Ray Tracing Harmonic Functions

Abstract

Sphere tracing is a fast and high-quality method for visualizing surfaces encoded by signed distance functions (SDFs). We introduce a similar method for a completely different class of surfaces encoded by harmonic functions , opening up rich new possibilities for visual computing. Our starting point is similar in spirit to sphere tracing: using conservative Harnack bounds on the growth of harmonic functions, we develop a Harnack tracing algorithm for visualizing level sets of harmonic functions, including those that are angle-valued and exhibit singularities. The method takes much larger steps than naïve ray marching, avoids numerical issues common to generic root finding methods and, like sphere tracing, needs only perform pointwise evaluation of the function at each step.
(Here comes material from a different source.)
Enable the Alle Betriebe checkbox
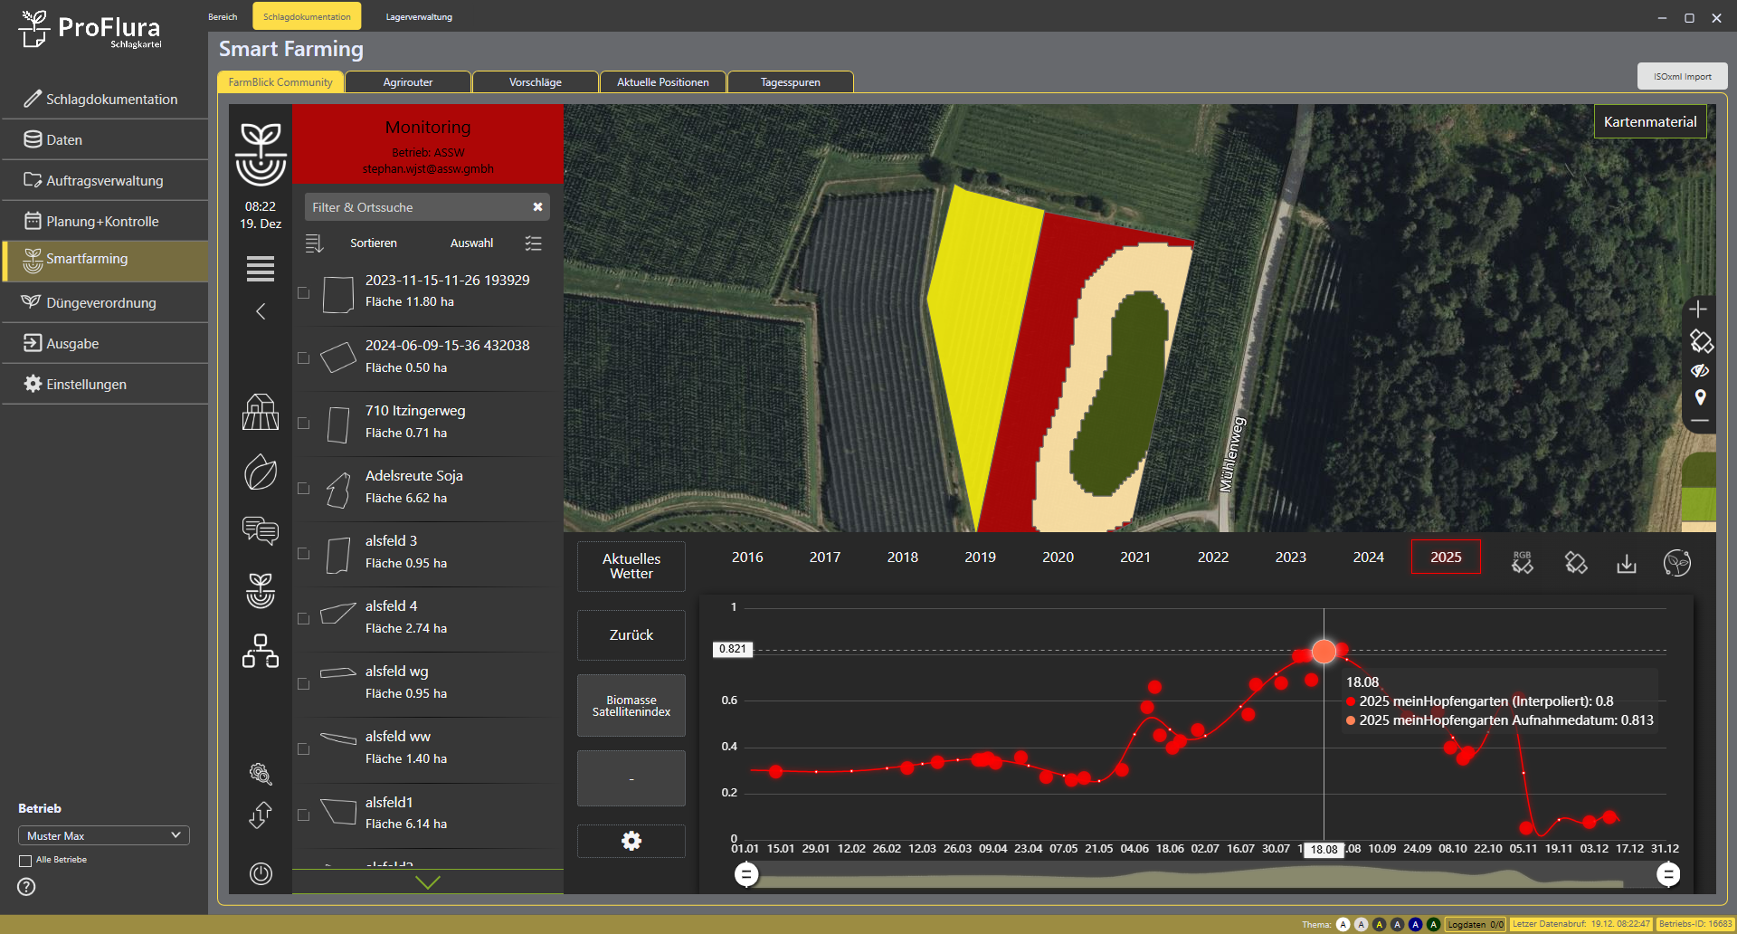This screenshot has width=1737, height=934. coord(25,861)
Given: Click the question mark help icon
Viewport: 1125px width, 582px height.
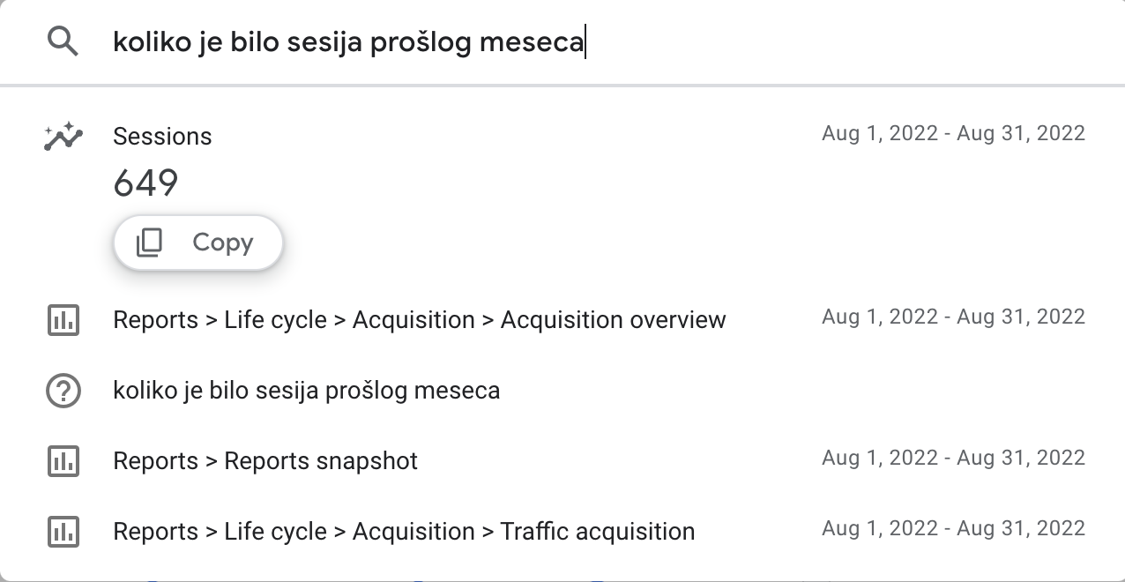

For many use cases, the method is fast enough to run real time in a shader program. We use it to visualize smooth surfaces directly from point clouds (via Poisson surface reconstruction) or polygon soup (via generalized winding numbers) without linear solves or mesh extraction. We also use it to visualize nonplanar polygons (possibly with holes), surfaces from architectural geometry, mesh "exoskeletons", and key mathematical objects including knots, links, spherical harmonics, and Riemann surfaces. Finally we show that, at least in theory, Harnack tracing provides an alternative mechanism for visualizing arbitrary implicit surfaces.